Looking through the material below, say how many lines contain the string "title" and add nothing more.

DATASET CONTENT ▸
+++

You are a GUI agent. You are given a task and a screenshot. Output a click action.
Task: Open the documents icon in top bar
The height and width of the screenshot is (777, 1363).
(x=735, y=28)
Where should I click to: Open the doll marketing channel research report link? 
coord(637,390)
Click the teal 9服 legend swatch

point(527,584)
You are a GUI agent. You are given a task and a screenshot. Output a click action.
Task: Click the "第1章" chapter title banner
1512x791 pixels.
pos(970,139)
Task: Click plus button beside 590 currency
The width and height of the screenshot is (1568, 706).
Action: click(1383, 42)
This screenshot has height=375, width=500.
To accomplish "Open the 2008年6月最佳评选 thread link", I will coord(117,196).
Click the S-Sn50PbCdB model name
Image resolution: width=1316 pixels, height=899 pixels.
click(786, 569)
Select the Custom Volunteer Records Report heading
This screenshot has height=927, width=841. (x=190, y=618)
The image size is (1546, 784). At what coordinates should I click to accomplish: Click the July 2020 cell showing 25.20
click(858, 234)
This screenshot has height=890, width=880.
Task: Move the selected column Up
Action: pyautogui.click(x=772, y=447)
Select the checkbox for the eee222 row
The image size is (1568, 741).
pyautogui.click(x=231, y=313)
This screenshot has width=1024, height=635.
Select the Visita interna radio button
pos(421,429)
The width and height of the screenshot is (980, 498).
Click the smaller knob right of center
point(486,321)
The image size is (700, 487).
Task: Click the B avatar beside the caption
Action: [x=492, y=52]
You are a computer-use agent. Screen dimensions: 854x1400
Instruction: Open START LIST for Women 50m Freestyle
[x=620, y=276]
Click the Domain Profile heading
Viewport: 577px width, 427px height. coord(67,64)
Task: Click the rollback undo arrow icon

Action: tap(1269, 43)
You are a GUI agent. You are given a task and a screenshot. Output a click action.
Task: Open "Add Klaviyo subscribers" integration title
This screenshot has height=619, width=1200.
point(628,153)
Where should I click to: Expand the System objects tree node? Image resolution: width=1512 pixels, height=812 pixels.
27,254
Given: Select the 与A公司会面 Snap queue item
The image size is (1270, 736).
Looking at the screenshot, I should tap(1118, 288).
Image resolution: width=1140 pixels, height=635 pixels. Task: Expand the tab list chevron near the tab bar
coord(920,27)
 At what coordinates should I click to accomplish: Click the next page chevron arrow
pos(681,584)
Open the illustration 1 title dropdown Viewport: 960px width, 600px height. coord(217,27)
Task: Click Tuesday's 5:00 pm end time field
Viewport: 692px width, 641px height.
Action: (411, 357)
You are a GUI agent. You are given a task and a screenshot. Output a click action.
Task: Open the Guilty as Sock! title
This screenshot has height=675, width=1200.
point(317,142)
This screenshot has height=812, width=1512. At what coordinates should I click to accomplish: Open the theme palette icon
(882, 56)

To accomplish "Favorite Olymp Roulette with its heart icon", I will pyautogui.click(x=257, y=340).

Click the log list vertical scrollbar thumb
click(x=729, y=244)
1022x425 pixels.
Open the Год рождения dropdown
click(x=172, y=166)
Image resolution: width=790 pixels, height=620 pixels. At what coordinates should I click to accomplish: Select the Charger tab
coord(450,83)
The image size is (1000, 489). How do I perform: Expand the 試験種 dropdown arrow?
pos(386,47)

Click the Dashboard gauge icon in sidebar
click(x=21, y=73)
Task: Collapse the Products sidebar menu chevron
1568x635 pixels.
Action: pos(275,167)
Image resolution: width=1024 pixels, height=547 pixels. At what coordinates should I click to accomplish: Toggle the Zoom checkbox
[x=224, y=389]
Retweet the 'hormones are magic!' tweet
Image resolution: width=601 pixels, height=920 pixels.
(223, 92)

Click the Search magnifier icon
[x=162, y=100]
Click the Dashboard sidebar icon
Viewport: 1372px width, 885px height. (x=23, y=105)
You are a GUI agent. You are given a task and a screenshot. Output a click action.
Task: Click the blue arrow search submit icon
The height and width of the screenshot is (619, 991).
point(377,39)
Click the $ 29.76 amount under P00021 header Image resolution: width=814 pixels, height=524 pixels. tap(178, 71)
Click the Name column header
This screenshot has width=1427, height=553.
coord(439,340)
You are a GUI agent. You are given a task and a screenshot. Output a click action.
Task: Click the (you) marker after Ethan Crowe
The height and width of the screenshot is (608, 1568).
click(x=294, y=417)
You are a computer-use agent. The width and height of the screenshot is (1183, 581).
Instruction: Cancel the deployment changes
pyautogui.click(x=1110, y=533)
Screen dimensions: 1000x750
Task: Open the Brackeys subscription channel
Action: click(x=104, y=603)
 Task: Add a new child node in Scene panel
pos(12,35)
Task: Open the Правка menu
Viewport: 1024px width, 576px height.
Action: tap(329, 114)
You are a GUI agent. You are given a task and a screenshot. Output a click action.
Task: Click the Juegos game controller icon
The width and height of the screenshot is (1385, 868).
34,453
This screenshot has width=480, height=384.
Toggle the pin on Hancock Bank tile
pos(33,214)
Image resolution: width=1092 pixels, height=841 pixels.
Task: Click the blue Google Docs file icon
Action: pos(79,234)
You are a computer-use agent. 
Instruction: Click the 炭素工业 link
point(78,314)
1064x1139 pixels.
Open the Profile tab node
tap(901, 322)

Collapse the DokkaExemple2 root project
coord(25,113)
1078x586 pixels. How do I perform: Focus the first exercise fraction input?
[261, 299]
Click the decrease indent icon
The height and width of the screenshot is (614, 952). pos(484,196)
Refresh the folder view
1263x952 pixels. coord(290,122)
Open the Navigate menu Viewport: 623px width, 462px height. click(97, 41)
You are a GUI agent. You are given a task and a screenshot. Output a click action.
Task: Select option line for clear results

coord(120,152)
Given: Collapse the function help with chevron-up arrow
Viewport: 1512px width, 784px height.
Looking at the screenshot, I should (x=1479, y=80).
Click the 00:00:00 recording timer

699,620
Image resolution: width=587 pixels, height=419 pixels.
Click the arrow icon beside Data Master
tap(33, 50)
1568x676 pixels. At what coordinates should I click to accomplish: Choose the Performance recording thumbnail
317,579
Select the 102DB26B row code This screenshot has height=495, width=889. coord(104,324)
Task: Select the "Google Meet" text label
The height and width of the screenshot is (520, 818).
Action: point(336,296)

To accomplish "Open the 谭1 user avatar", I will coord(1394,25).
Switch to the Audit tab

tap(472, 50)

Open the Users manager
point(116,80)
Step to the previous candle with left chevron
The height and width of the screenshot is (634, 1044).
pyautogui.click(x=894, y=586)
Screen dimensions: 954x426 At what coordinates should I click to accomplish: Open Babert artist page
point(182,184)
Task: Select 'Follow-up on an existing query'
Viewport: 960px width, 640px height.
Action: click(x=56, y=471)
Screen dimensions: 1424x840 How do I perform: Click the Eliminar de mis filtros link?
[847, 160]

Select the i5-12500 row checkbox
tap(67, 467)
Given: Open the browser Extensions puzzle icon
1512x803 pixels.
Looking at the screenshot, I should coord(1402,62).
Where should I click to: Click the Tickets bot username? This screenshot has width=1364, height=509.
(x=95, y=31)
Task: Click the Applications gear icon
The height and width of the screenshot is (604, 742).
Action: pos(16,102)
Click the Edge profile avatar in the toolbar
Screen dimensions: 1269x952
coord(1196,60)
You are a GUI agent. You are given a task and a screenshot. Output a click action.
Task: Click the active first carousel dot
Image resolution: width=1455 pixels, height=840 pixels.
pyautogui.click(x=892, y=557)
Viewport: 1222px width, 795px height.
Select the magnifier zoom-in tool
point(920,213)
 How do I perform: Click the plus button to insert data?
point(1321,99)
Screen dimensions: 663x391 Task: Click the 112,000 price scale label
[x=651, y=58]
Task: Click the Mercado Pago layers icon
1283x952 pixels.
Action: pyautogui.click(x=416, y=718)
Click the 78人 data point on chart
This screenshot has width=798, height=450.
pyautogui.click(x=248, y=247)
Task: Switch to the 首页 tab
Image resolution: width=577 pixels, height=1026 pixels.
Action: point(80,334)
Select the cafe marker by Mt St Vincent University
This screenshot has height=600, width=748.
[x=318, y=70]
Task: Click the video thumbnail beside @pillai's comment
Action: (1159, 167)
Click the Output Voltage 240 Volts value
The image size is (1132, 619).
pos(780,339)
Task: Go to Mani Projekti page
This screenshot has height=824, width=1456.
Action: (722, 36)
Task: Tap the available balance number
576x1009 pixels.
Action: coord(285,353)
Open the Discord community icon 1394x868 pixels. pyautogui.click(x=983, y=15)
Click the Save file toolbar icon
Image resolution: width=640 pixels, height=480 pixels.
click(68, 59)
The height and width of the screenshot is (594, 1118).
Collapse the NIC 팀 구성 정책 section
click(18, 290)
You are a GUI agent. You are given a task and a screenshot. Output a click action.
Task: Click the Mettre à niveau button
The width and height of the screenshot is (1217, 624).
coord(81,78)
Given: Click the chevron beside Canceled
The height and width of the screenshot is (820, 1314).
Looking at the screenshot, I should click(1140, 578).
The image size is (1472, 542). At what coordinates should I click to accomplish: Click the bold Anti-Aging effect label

+++

ANSWER AREA ▸ 4